UVB irradiation and consecutive activation of PARP-1 decreased the cellular ATP content. Therefore, the reduction of membrane transport may be the result of energy deprivation. However, staurosporine restored the membrane transport of irradiated cells although it further decreased the cellular ATP content. Indeed, staurosporine treatment of irradiated cells resulted in a membrane export even higher than of nonirradiated cells (not shown). Therefore, the quantification of the cellular ATP content showed a sufficient amount of ATP to fuel the membrane transporters in UVB-irradiated cells. In conclusion, the loss of membrane export activity was not merely due to energy deprivation.

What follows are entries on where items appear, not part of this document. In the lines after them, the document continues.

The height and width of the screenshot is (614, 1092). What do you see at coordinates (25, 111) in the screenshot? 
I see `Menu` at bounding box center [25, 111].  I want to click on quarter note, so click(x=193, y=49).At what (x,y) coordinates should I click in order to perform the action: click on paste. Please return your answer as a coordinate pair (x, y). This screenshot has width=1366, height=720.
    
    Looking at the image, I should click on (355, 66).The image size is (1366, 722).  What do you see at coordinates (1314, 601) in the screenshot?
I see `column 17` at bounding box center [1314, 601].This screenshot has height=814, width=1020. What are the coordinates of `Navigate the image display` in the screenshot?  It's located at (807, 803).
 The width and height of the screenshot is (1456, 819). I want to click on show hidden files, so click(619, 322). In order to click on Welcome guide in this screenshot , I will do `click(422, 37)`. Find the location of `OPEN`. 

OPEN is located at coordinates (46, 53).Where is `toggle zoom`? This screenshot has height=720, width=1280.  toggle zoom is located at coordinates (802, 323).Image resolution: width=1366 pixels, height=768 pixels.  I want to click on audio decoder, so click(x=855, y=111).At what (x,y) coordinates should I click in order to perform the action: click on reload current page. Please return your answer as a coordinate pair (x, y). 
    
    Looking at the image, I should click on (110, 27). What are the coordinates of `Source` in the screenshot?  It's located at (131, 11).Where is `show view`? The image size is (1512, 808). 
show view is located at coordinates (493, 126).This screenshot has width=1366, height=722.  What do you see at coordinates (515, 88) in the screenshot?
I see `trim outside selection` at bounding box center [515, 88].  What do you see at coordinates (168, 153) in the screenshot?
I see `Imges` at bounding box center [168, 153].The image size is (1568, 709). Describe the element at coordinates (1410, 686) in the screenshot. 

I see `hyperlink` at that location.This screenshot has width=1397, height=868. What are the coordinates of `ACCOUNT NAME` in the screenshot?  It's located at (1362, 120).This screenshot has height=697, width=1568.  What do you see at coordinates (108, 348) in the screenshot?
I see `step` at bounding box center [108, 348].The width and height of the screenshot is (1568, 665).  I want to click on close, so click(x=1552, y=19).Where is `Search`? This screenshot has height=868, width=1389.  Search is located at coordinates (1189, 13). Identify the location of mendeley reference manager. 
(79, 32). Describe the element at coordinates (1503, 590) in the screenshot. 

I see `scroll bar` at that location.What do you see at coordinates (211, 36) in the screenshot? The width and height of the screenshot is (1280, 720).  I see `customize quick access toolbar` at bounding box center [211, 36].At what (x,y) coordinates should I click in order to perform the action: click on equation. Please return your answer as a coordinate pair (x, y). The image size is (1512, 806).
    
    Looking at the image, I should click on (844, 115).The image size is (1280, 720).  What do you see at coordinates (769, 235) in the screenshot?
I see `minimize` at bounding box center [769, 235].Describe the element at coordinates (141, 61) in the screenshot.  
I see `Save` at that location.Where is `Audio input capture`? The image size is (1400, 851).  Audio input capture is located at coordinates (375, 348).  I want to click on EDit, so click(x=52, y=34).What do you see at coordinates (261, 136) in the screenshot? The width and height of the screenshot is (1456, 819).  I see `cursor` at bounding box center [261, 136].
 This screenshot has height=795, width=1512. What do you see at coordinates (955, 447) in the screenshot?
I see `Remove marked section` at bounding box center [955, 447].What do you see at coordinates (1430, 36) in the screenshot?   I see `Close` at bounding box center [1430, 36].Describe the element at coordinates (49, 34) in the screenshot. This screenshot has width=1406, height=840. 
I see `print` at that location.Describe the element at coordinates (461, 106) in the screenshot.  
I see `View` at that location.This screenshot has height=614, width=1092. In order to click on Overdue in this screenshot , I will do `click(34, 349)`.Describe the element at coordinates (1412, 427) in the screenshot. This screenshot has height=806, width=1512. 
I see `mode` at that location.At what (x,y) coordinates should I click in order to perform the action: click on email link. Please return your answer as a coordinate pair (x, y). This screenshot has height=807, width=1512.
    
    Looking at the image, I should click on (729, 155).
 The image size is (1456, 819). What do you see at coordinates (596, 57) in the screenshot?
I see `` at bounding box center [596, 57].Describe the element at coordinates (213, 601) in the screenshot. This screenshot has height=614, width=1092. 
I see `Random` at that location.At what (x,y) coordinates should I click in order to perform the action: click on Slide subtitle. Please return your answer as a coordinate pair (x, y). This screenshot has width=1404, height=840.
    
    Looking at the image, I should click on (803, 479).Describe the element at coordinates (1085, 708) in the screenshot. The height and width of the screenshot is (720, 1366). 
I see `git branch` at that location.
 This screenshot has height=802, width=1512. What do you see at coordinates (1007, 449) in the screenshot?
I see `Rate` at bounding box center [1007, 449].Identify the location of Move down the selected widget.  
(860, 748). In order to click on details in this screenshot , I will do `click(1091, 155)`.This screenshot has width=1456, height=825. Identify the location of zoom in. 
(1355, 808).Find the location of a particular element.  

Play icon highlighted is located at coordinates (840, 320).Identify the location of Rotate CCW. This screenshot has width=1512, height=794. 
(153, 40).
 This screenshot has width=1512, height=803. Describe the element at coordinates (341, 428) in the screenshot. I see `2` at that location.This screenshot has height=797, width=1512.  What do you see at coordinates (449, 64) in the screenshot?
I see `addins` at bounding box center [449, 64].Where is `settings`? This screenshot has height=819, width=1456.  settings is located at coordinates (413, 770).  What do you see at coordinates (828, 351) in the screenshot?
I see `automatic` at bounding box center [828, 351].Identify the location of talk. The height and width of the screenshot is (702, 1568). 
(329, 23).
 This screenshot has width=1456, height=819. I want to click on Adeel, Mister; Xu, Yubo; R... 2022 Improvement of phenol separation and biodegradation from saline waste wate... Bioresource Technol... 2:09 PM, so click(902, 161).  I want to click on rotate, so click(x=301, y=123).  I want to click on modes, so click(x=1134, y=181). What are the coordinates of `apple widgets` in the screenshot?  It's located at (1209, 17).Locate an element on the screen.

It has been shown that UVB irradiation induces intracellular PN, due to reaction of NO with superoxide.22 Treatment of cells with PN mimicked the effect of UV irradiation. The strong oxidant PN is known to induce DNA damage13,32,33 and the repair is initiated by activation of PARP-1.23,34 We found that PARP-1 inhibitors restored fluorochrome export from irradiated cells, thus indicating that PARP-1 is required for the inhibition of membrane transport. The involvement of PARP-1 was further confirmed by the lack of response of PARP-1-null cells to irradiation.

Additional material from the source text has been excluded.